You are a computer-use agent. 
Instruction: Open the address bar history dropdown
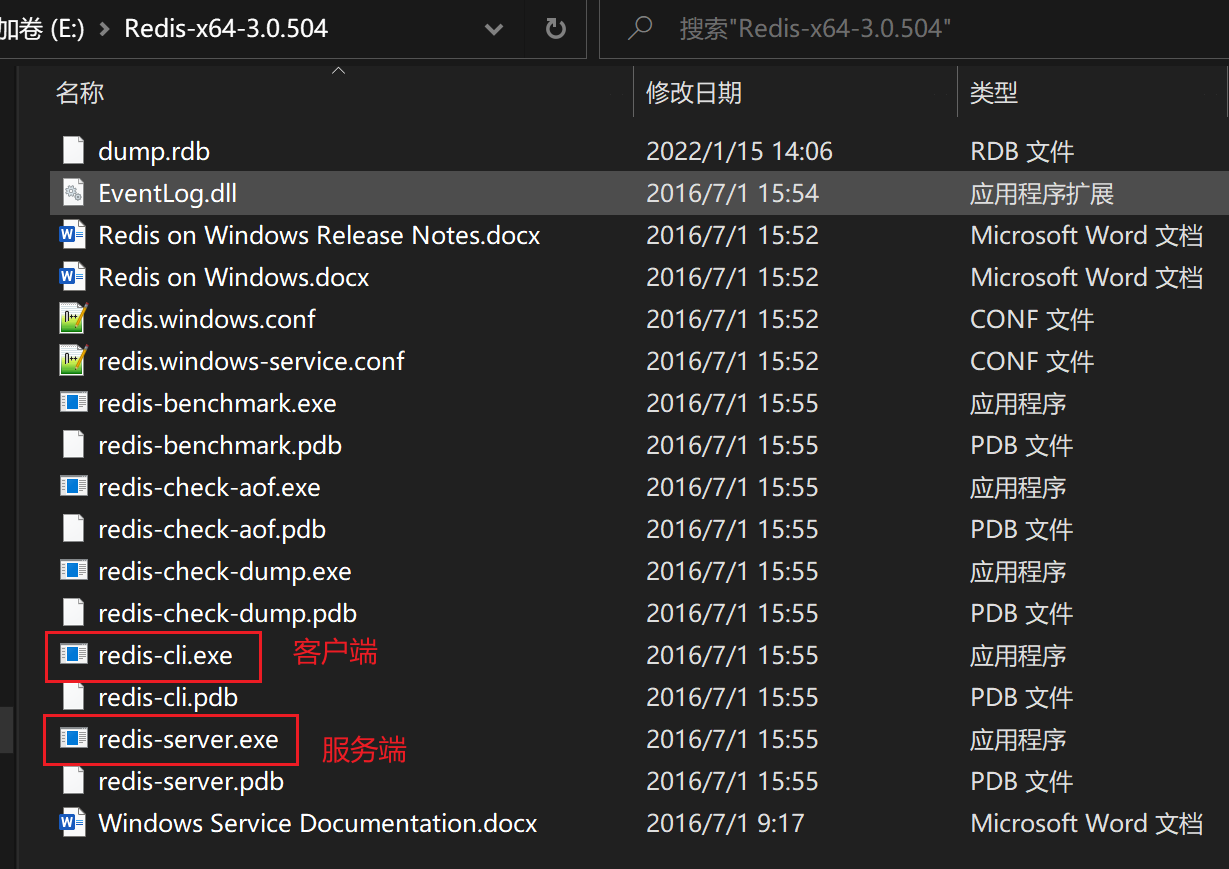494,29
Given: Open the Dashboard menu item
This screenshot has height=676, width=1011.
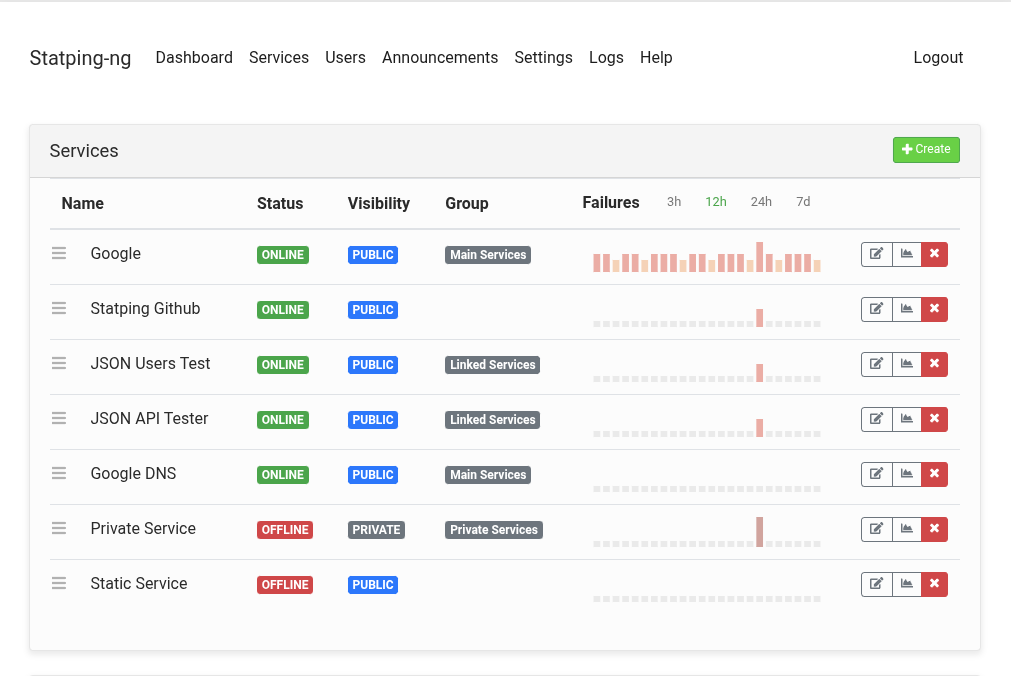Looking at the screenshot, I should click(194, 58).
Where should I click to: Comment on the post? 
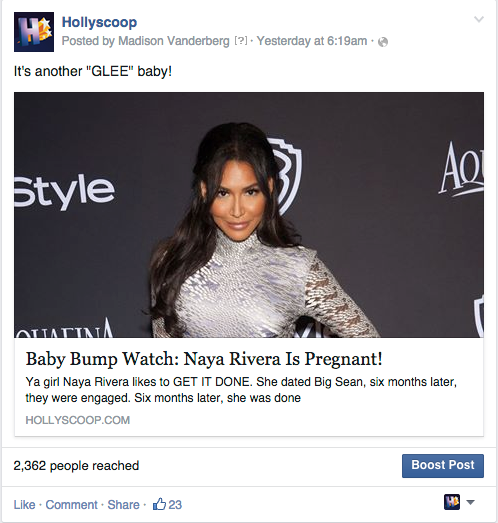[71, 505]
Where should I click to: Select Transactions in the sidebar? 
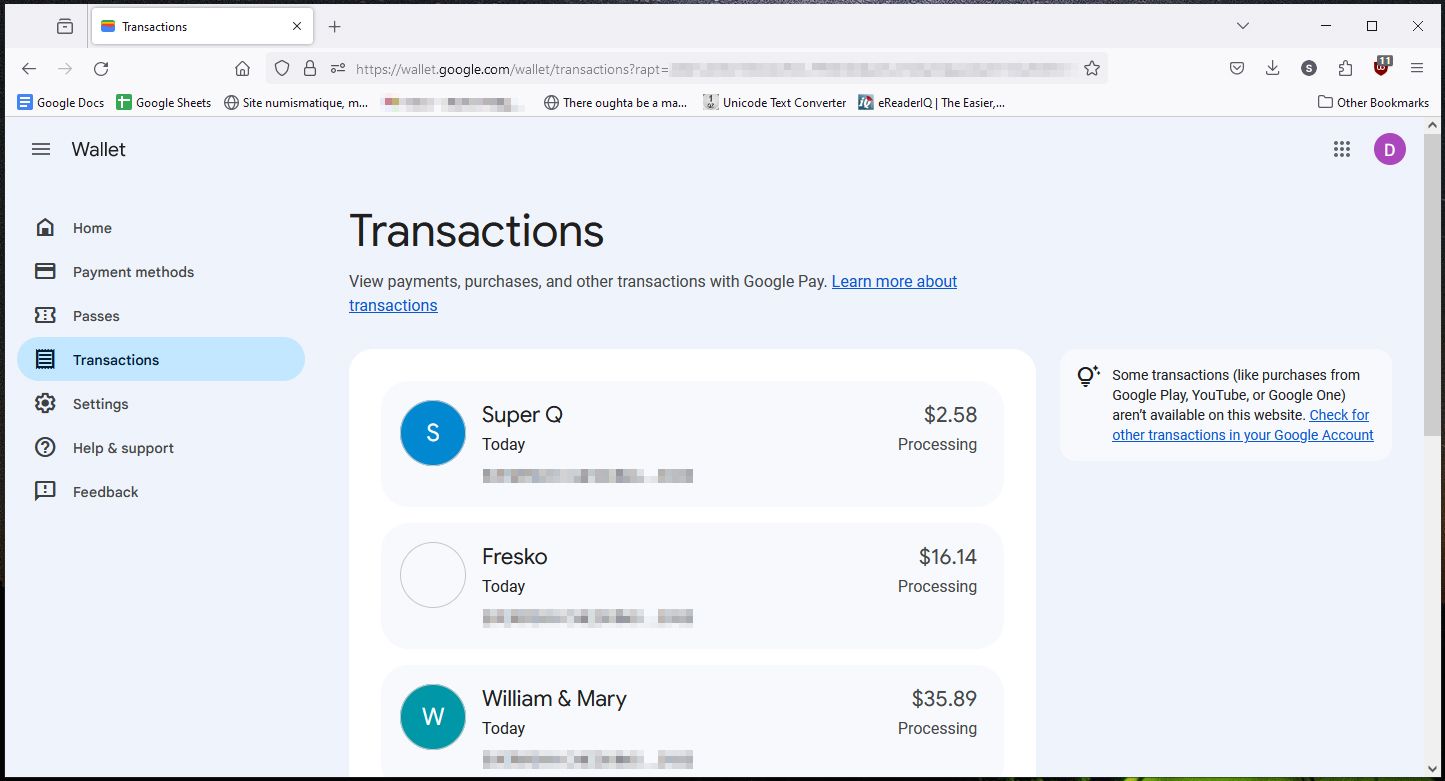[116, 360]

_Assignment_.
All records above should be duplicated exactly, with the pictures omitted.

_Solution to this exercise_.
You are a computer-use agent. 
Instruction: Open the address bar history dropdown
494,29
Given: Open the Dashboard menu item
This screenshot has height=676, width=1011.
Looking at the screenshot, I should click(194, 58).
Where should I click to: Comment on the post? 
[71, 505]
Where should I click to: Select Transactions in the sidebar? 
[116, 360]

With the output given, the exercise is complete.